Quelque 30 % des mères québécoises surprotègent leur bébé, selon une nouvelle étude de l’Institut de la statistique du Québec (ISQ), qui montre aussi une hausse de plusieurs comportements positifs dans la relation parent-bébé.

Le tiers des mères

De plus en plus de mères surprotègent leur bébé au Québec. C’est ce que révèle la nouvelle publication Pratiques et attitudes parentales, relations, santé et bien-être des mères et des pères, réalisée à partir de l’étude longitudinale Grandir au Québec. Cette étude suivra jusqu’à l’âge adulte plus de 4000 enfants nés en 2020-2021. Les premiers résultats dévoilés mardi montrent qu’un peu moins du tiers des mères (30 %) surprotègent leur bébé, alors qu’elles étaient 18 % à le faire dans la cohorte précédente étudiée par l’ISQ, et qui portait sur des enfants nés en 1997-1998.

Près de soi en tout temps

La surprotection parentale englobe les comportements de protection qui sont excessifs au regard du stade développemental de l’enfant, note Christine Doucet, professionnelle de recherche aux études longitudinales de l’ISQ et auteure de la publication. « Par exemple, il peut s’agir de tenir absolument à avoir son bébé près de soi en tout temps, de se sentir mal de faire garder son bébé, etc. »

Symptômes dépressifs

Les jeunes parents interrogés par les chercheurs étaient aussi nombreux à présenter des symptômes dépressifs. « Durant la semaine ayant précédé l’étude, les mères d’environ 29 % des bébés et les pères d’environ 14 % des bébés présentaient des symptômes d’un niveau de sévérité indiquant une probable dépression clinique. » Ils notent que la collecte de données a eu lieu durant la pandémie de COVID-19, « un évènement qui a affecté la santé mentale générale de la population ». De plus, 33 % des mères et 26 % des pères disaient aussi avoir fréquemment « l’impression de courir toute la journée ».

Moins de coercition

L’étude a aussi permis de mettre en lumière plusieurs changements positifs dans la relation parent-bébé. Par exemple, pour la cohorte 1997-1998, 19 % des pères faisaient de la coercition parentale, c’est-à-dire qu’ils criaient ou se fâchaient lorsque leur bébé se montrait difficile. Cette proportion est passée à 12 % lors de la plus récente étude. « Il n’y a pas beaucoup d’enquêtes qui peuvent comparer deux cohortes dans le temps, donc c’est très intéressant », signale Mme Doucet.

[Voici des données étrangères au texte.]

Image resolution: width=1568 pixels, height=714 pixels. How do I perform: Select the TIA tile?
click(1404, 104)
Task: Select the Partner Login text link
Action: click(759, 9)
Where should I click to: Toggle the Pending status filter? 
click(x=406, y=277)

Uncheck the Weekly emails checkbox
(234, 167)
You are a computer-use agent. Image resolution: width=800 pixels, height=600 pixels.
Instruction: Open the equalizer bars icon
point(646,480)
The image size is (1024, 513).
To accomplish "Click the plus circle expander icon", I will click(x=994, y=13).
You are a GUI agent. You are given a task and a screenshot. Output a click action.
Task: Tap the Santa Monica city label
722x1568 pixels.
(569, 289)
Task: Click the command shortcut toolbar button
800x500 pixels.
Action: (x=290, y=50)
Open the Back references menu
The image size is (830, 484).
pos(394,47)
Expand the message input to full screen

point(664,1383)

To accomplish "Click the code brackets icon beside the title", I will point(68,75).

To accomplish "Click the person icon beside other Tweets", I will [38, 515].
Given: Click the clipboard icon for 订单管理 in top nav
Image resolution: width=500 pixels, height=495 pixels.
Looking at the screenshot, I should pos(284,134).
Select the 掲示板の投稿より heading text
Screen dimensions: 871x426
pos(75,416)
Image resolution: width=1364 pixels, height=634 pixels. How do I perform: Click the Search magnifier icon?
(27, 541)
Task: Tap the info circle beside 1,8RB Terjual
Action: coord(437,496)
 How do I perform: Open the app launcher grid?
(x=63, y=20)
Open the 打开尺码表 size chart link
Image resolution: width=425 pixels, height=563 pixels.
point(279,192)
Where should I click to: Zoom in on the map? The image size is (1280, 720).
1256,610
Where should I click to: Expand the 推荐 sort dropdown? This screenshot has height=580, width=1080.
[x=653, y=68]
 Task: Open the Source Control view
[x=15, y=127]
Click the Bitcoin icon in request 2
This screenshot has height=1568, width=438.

Temps d’écran inquiétant chez les parents

L’une des variables nouvellement étudiées est l’effet du temps d’écran des parents sur leur relation avec leur bébé. L’étude a montré qu’une mère sur cinq passait cinq heures ou plus par jour devant un écran la semaine en dehors du travail. Chez les pères, ils sont 12 % la semaine à avoir ce comportement. « Les études sur le sujet démontrent qu’il pourrait y avoir un impact sur le développement de l’enfant, note Mme Doucet. Plus les heures passées devant un écran chaque jour par les parents sont élevées, plus le niveau de développement de l’enfant est faible un an plus tard. Donc, c’est quelque chose qu’on va continuer à suivre. »

Plus de pères engagés

Un grand nombre de nouveaux pères se disaient très engagés auprès de leur nouveau-né. Ils sont 82 % à dire qu’ils sont présents physiquement, émotionnellement et pour jouer avec leur enfant. « C’est important, car d’autres recherches ont montré que l’engagement des pères agit positivement sur le développement émotionnel et cognitif des enfants, sur leur réussite scolaire », note Mme Doucet. La lecture fait aussi partie de la vie de nombreux bébés, note l’étude. « À 5 mois, près de 4 enfants sur 10 (39 %) se faisaient quotidiennement faire la lecture (ou montrer des images ou des livres sans texte) par un adulte de la maison », signalent les chercheurs.